Extrait ▸
/---

L’espérance de vie à la naissance a fortement baissé en 2020 par rapport à 2019, du fait de la pandémie de Covid-19. Les hommes ont perdu 0,6 an d’espérance de vie à la naissance et les femmes 0,5 an (Papon, 2022). Cette baisse est très marquée, alors que l’espérance de vie a tendance à augmenter chaque année (Figure 2).

Espérance de vie à la naissance, par année - graphique
Champ : France hors Mayotte jusqu’en 2014 et y compris Mayotte à partir de 2014
Source : Insee, estimations de population et statistiques de l’état civil réalisées fin novembre 2021

Une baisse aussi marquée n’est pas fréquente : elle reflète des événements conjoncturels ayant un impact particulièrement fort sur les décès. En dehors de la pandémie de Covid, sur la période récente, l’espérance de vie a fléchi en 2015, du fait d’un épisode grippal sévère (– 0,2 an d’espérance de vie à la naissance pour les hommes et – 0,3 an pour les femmes). En 2003, la canicule, de courte durée mais très intense, a également freiné la progression de l’espérance de vie (– 0,1 an pour les femmes, + 0,1 pour les hommes). L’espérance de vie est ensuite, à chaque fois, repartie à la hausse une fois l’épisode conjoncturel passé. Cette reprise de la hausse peut être due à un phénomène bien connu, dit « effet moisson » (M.Barbieri, A.Nizard et L.Toulemon, 2006). Certaines personnes fragiles décèdent plus tôt en raison des conditions sanitaires ou climatiques, comme la canicule, la grippe en 2015, ou encore la pandémie de Covid-19 en 2020. Ces décès diminuent d’autant ceux survenus l’année suivante, quelle qu’en soit la cause. Il faut donc se garder de sur-interpréter les fluctuations conjoncturelles de l’espérance de vie, et s’intéresser également aux évolutions sur longue période, utiles par exemple pour les projections de population et les perspectives d’équilibre des systèmes de retraite.

\---

Recopiez mot pour mot le passage de l'extrait sur l'espérance de vie qui commence à « L’espérance de vie à » et se termine à « année (Figure 2). ».

Données ▸
/---

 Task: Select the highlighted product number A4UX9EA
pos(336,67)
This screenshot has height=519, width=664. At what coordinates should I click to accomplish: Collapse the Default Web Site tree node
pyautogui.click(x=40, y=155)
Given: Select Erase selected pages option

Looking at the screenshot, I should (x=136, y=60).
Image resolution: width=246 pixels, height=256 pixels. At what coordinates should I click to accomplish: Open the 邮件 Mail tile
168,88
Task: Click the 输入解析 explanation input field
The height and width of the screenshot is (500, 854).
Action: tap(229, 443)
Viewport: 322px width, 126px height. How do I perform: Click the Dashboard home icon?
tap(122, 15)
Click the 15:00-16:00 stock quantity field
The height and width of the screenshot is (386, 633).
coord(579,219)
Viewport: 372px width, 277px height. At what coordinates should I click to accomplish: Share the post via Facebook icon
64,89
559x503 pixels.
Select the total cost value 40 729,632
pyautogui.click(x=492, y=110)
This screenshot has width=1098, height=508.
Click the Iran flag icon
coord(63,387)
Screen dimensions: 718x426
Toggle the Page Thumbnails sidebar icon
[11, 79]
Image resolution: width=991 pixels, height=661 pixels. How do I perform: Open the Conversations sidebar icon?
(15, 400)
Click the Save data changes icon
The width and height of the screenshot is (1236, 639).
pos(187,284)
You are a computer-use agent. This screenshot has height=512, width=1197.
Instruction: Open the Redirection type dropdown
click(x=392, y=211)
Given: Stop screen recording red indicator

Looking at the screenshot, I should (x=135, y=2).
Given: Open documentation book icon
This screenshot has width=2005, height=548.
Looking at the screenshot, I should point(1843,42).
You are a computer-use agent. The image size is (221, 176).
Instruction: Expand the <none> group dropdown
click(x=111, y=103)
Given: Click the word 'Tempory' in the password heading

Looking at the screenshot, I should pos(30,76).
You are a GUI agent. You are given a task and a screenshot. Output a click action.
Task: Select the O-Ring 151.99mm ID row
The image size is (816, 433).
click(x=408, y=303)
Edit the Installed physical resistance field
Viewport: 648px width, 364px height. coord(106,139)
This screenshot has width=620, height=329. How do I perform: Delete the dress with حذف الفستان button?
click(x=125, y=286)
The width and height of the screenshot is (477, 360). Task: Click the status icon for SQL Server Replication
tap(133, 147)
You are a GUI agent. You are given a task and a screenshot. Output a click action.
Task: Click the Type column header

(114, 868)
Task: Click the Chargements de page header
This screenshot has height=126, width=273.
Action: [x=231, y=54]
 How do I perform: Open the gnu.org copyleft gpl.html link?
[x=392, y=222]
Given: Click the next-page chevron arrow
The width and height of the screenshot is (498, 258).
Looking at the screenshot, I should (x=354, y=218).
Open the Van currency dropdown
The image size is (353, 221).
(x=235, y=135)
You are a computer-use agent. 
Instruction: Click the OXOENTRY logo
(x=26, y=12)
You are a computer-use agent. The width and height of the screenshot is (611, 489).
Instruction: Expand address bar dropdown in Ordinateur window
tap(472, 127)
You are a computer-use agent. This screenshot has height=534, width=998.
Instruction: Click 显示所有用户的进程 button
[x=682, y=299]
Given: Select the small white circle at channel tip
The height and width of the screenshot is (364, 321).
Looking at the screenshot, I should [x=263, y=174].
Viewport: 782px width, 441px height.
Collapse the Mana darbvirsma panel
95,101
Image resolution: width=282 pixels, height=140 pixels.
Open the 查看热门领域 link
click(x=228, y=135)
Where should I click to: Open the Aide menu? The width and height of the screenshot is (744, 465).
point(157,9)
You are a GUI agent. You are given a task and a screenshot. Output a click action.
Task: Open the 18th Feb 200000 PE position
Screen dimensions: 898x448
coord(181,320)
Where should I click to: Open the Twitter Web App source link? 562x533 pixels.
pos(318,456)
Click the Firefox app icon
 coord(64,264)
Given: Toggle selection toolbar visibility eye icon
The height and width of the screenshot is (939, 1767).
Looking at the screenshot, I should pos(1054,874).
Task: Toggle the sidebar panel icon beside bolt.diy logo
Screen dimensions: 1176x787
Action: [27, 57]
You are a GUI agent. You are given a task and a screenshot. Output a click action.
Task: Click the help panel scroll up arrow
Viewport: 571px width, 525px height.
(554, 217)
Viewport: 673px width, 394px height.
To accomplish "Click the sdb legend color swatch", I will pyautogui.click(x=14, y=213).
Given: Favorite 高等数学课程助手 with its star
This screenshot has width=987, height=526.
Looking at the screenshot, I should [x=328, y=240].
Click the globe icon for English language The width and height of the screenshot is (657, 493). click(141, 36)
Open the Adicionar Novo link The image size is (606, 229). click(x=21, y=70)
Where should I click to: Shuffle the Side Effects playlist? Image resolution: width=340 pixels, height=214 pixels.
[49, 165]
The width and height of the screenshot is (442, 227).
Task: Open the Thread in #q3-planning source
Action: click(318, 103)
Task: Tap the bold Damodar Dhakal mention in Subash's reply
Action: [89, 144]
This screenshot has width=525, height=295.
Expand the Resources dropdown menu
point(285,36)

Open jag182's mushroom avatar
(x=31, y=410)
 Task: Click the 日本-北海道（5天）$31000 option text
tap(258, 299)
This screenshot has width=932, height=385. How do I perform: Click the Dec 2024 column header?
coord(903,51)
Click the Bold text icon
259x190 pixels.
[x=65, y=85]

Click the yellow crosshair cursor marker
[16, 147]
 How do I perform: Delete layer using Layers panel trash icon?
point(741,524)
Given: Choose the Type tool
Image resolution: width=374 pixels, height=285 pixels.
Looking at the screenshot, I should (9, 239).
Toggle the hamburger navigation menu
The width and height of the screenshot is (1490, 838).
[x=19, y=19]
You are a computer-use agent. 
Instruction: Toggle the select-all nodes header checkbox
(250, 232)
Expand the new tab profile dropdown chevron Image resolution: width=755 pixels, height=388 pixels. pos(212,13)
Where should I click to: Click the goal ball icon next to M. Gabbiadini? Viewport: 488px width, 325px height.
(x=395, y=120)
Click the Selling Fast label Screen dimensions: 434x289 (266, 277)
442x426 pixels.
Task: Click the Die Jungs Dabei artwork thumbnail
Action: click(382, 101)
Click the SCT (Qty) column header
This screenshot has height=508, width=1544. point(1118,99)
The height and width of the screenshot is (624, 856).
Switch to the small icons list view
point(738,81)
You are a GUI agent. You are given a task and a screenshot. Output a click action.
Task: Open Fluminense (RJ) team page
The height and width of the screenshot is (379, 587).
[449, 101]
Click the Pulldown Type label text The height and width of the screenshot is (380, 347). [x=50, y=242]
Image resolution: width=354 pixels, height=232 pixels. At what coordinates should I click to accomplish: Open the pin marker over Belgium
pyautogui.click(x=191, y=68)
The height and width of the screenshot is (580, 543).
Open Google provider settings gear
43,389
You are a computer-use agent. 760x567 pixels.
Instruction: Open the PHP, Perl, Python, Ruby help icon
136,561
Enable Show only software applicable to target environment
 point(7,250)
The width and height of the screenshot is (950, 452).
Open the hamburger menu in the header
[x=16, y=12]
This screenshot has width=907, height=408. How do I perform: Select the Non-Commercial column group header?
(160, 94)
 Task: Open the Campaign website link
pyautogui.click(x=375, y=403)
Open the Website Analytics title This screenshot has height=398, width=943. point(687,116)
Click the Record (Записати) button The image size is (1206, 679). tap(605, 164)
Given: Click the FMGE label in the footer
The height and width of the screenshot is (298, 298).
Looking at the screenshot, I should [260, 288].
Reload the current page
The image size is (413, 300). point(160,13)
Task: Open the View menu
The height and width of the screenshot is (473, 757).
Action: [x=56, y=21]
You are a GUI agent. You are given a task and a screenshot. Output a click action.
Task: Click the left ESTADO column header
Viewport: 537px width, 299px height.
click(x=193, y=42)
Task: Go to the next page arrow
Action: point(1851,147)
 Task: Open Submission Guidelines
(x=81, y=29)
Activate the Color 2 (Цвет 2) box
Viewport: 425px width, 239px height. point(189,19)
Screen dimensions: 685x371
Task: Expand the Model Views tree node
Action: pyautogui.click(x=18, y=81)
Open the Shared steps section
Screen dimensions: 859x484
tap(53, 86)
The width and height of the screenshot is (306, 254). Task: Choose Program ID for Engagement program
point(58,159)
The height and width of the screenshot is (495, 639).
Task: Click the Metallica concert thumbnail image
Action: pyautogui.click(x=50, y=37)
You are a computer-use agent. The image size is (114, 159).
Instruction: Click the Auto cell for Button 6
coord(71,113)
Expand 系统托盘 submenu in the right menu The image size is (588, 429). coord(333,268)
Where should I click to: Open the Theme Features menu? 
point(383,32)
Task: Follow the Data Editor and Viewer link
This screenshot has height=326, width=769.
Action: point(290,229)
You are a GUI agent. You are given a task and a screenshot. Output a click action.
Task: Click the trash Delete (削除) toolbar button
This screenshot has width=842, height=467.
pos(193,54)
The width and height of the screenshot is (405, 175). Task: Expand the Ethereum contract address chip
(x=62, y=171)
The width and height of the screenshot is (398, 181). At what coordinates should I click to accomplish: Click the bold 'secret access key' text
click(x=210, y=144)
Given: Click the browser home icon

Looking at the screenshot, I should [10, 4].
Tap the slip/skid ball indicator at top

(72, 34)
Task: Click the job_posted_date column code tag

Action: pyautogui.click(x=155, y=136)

\---

Réponse rédigée ▸
L’espérance de vie à la naissance a fortement baissé en 2020 par rapport à 2019, du fait de la pandémie de Covid-19. Les hommes ont perdu 0,6 an d’espérance de vie à la naissance et les femmes 0,5 an (Papon, 2022). Cette baisse est très marquée, alors que l’espérance de vie a tendance à augmenter chaque année (Figure 2).